Location: Sunflower and Plant Biology Research

Project Number: 3060-21000-043-022-T
Project Type: Trust Fund Cooperative Agreement

Start Date: Jul 1, 2018
End Date: Sep 30, 2022

Objective:
This project aims to build on our research from the previous funding cycle, which concentrated on determining which modifier genes were responsible for small, but practically important, changes in oleic acid in inbred lines, in diverse environmental conditions. We will extend this from the development of inbreds to the development of highly stable, predictable hybrids by: a. Mating parental lines from our previous project to make fully functional hybrids, and then evaluate their fatty acid compositions and map dominance effects by association methods. b. Develop biparental populations between stable and unstable high oleic lines to map a fad2-1 instability locus, and validate using the SAM association mapping population.

Approach:
Experiment (a): We plan to generate seeds of 289 hybrids this winter by mating 17 female lines with 17 male lines in a “North Carolina II” mating design. The hybrids will be grown in our Glyndon, MN, nursery in 2018, and 5 heads Delnet bagged and sampled from each hybrid to conduct fatty acid analysis.

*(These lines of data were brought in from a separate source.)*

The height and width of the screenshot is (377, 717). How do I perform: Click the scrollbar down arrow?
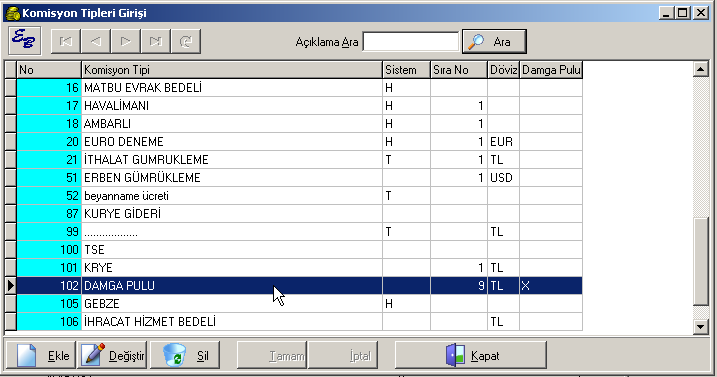pyautogui.click(x=701, y=326)
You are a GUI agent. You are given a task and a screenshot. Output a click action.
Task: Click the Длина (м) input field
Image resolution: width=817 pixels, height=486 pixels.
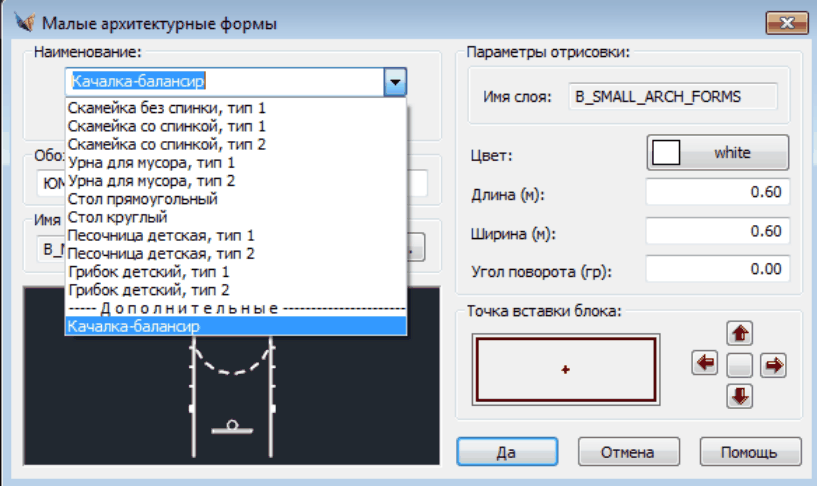(x=717, y=193)
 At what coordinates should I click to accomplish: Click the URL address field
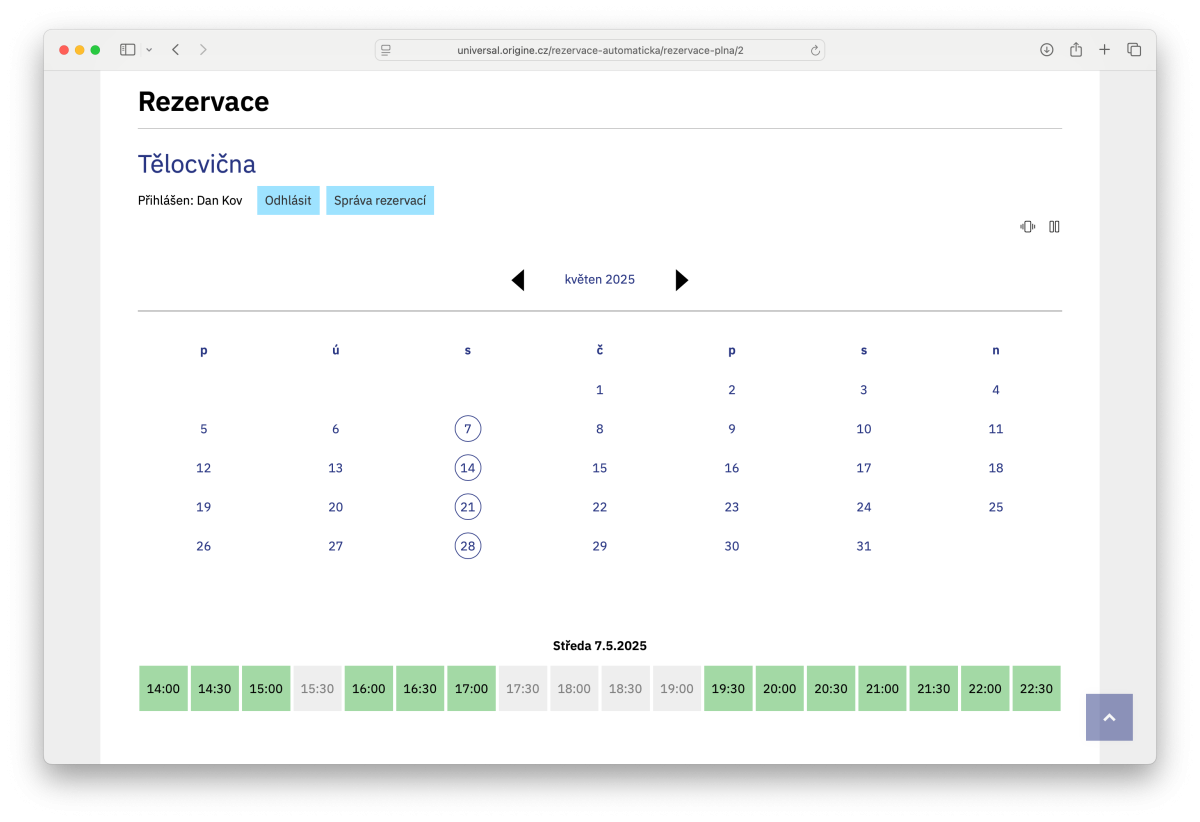pyautogui.click(x=600, y=50)
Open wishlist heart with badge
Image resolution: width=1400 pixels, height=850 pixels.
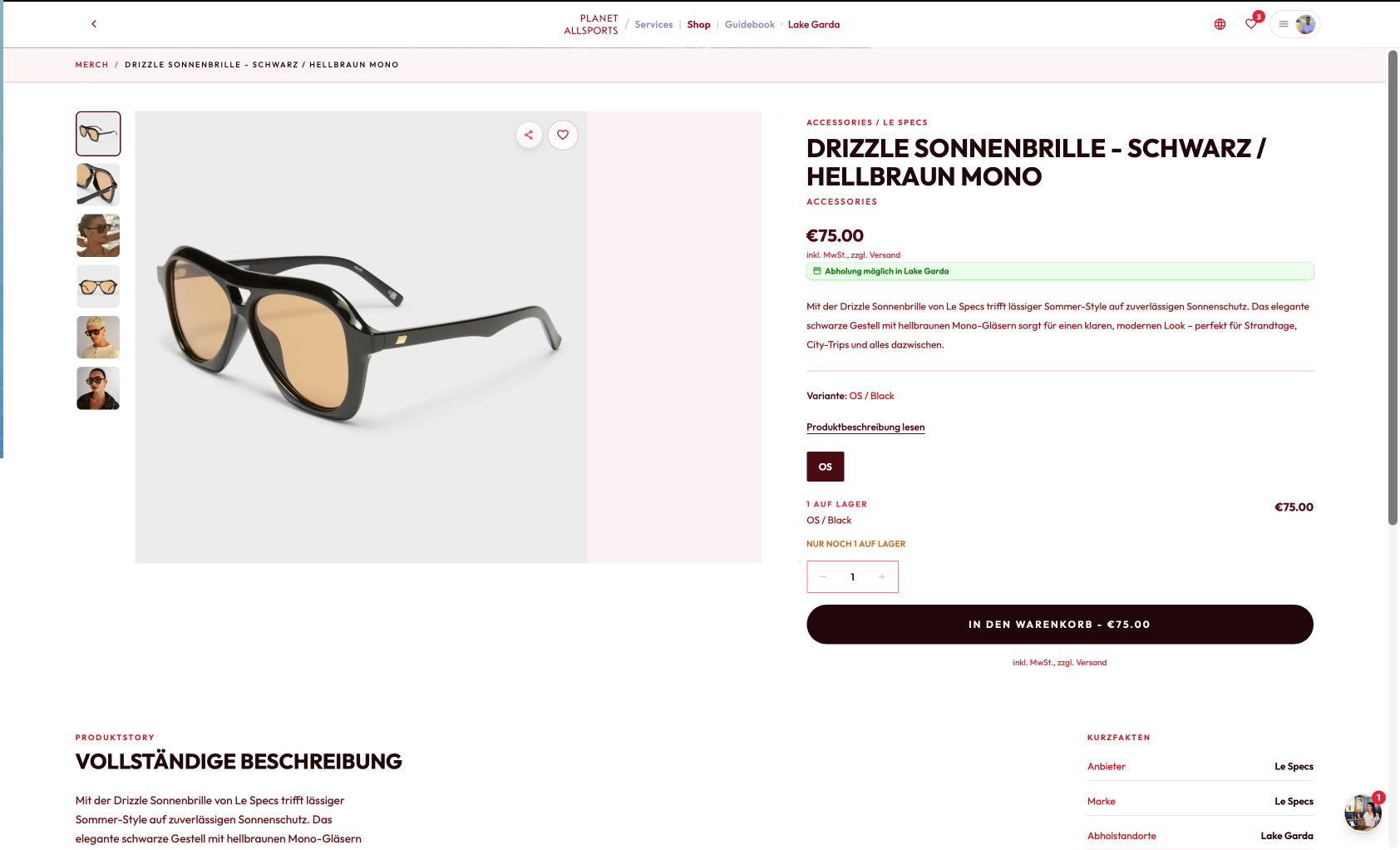[x=1252, y=23]
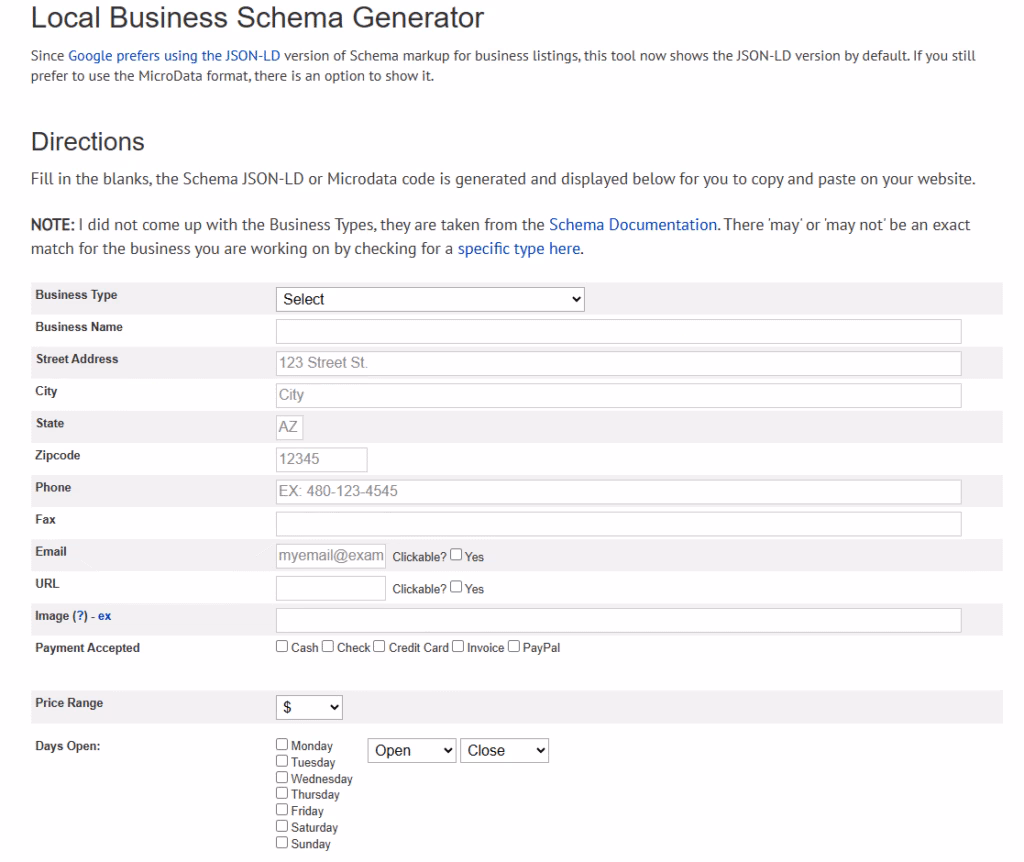The image size is (1024, 862).
Task: Check the PayPal payment option
Action: tap(513, 646)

Once the fatty acid analysis has been conducted, we will subject the data to an association model which will be altered to separate out female, male, and cross effects for each tested marker. Genomic data has been generated by our previous project, as well as the Sclerotinia Initiative and Genome Canada, so there is no known need for genotyping in this experiment. Results will be compared to our previous project’s results and additional environmental sampling will be conducted in 2019 if any of the important genes with dominance effects are known to react differentially to environmental stresses. Experiment (b): This winter, we plan to generate three biparental cross populations between stable and unstable high oleic lines, based on previous data. One of these crosses will be between HA 481 and an unstable F8 isoline of HA 481 that was discarded from breeder’s seed increases. We are looking at data to guide two other crosses from different parents, but hope to source them from different genetic backgrounds than HA 481 to better understand potential population effects for these loci. F1 plants will be grown in summer 2018, F2 populations grown in winter nursery in 2018-2019, and F2:3 plants will be grown in progeny rows in the summer of 2019. At this stage, instability in high oleic should be evident in a 10 plant sample of each inbred line. Additional inbreeding may be necessary if the genetics are more complicated than it appears from our current data. Skim sequencing (1x coverage) will be conducted on the same lines in the same generation as the fatty acid phenotypes are collected. The sequencing will generate a dense set of genetic markers we can use to map this instability trait. We will also grow high oleic lines from the SAM population to score those lines for stability and use them as validation for any markers we develop.